Indeed, the practice of ethnography in S-E research often involves discerning valuable, adaptive, sustainable, and egalitarian practices that have evolved in cultures that greatly depend on their local environment. Ethnography empowers marginalized voices and increases S-E research’s benefits for target communities and cultures by complementing S-E science’s quantitative, modeling, and GIS-mapping methods with on-site interviews, dialogues, and workshops. Ethnography can also enhance the comparative cultural knowledge of individuals from dominant cultures. This growth in understanding supports the mandate to decolonize science and welcome complementary epistemologies and ways of perceiving the world. 

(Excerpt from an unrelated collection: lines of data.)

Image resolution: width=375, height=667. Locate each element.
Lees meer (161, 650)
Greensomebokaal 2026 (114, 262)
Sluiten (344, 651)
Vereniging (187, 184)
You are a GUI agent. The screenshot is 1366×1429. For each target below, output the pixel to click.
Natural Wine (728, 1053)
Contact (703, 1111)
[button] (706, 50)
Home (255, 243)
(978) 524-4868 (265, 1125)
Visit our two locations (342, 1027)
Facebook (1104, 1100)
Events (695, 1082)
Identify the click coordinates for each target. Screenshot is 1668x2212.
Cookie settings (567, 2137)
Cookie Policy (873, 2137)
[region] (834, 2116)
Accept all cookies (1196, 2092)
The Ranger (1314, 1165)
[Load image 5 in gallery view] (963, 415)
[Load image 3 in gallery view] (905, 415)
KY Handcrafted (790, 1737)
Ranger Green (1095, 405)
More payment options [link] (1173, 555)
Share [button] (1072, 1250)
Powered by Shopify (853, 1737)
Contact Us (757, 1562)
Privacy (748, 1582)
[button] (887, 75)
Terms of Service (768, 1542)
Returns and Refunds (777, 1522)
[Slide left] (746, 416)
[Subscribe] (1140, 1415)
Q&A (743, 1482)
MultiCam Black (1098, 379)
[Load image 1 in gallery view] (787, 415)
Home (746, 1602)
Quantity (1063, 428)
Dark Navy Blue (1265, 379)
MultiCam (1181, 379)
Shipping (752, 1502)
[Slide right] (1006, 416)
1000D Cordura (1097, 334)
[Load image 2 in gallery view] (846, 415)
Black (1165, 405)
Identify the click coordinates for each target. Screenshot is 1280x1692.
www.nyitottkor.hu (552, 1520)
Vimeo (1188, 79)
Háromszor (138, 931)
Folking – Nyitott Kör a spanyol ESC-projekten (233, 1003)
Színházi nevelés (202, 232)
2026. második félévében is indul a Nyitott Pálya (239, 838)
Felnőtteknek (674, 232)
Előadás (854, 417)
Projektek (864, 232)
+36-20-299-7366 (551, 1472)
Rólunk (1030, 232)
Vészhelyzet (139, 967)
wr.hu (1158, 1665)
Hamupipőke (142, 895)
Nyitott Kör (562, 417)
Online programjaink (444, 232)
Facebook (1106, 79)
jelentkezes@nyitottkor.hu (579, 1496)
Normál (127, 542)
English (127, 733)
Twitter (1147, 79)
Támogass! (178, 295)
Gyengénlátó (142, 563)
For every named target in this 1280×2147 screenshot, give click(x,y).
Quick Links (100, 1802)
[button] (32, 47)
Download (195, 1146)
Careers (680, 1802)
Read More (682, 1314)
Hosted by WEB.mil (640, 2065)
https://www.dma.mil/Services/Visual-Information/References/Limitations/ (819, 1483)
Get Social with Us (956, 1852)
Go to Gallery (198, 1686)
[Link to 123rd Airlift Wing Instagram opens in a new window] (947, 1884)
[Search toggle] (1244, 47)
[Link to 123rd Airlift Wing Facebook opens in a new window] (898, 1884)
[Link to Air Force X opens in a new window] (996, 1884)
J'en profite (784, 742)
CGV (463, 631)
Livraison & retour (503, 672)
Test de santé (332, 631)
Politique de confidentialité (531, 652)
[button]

Examples of Ethnography-Driven Research Questions:

• How can ethnography complement quantitative methods of analysis, such as remote sensing, GIS mapping, and computer modeling, to synthesize solutions to environmental problems? (Steger et al. 2020)   
• How have particular cultures caused and/or adapted to historic environmental change? (Waring et al. 2018)
• How do Indigenous societies, including hunter-gatherers and pastoralists, maintain social norms of sharing, non-hierarchy, and taboos that support long-term environmental sustainability? (Kimmerer 2013)
• How can ethnography shed light on how group adaptation and selection have worked in the evolution of human cultures? (Richerson et al. 2016)
• What historical, qualitative, and contextual wisdom from Indigenous cultures can researchers recover in the process of decolonization? (van Uitregt et al. 2022)
• How can Indigenous and Western knowledge co-produce contemporary environmental solutions and better represent all stakeholder views? (Schott et al. 2020)
• How do disadvantaged groups within Western cultures, such as urban Black communities in the United States, display cultural adaptations that help them preserve identity alongside local ecology? (Ogden et al. 2019)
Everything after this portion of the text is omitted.